● What needs to be done: Return exactly the lines of the records below, starting at the line that contains "証券会社 (78, 2375)" and ending at the line that contains "プロフィール (292, 301)", with both of those lines kept.

-- Opening Marker --

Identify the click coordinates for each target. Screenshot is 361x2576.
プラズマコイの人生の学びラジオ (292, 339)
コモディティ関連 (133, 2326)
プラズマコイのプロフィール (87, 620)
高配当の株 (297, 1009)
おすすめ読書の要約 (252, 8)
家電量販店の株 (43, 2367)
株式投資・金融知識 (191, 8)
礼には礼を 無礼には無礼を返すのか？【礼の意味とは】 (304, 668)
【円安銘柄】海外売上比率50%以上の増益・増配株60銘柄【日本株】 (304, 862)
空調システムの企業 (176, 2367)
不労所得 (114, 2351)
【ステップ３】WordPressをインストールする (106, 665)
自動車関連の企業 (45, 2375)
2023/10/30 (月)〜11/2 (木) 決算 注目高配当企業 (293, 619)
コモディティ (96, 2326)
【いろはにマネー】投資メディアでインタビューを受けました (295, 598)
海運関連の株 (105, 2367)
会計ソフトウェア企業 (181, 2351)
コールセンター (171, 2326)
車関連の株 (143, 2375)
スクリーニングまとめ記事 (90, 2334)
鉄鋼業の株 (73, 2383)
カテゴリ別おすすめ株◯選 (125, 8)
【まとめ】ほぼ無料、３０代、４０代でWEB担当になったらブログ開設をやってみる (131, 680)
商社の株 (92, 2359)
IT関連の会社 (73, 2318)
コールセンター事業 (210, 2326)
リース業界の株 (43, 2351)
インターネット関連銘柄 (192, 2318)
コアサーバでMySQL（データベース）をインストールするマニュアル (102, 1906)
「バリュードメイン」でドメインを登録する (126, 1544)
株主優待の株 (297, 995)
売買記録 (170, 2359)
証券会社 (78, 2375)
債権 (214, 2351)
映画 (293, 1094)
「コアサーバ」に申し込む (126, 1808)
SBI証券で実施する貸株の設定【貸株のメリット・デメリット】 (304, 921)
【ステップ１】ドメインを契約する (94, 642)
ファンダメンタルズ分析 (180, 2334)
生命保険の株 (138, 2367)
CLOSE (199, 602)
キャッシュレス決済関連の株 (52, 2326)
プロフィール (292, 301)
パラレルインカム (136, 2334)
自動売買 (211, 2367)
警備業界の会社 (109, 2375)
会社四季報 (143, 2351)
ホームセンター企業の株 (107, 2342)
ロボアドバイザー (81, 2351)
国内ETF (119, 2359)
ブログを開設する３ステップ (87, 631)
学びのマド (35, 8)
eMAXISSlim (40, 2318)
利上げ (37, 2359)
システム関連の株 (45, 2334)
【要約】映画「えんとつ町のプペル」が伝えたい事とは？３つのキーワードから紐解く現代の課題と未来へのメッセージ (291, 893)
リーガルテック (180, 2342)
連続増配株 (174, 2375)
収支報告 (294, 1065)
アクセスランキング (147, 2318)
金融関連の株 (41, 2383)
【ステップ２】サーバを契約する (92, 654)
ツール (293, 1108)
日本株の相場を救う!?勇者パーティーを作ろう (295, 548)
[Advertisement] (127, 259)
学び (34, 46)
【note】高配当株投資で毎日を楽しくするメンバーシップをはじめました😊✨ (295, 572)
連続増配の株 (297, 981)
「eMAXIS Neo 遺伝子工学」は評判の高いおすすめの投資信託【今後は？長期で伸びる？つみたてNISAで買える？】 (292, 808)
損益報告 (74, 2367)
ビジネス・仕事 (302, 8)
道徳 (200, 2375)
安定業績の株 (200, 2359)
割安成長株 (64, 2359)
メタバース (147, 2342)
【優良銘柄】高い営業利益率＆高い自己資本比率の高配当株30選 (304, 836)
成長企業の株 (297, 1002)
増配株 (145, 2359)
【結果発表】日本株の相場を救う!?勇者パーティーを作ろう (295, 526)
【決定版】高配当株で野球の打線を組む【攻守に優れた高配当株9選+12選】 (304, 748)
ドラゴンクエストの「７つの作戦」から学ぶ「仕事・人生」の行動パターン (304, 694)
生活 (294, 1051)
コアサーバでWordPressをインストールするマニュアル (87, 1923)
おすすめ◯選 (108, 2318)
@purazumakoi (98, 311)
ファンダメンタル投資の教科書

-- Closing Marker --

● Answer space:
証券会社 (78, 2375)
債権 (214, 2351)
映画 (293, 1094)
「コアサーバ」に申し込む (126, 1808)
SBI証券で実施する貸株の設定【貸株のメリット・デメリット】 (304, 921)
【ステップ１】ドメインを契約する (94, 642)
ファンダメンタルズ分析 (180, 2334)
生命保険の株 (138, 2367)
CLOSE (199, 602)
キャッシュレス決済関連の株 (52, 2326)
プロフィール (292, 301)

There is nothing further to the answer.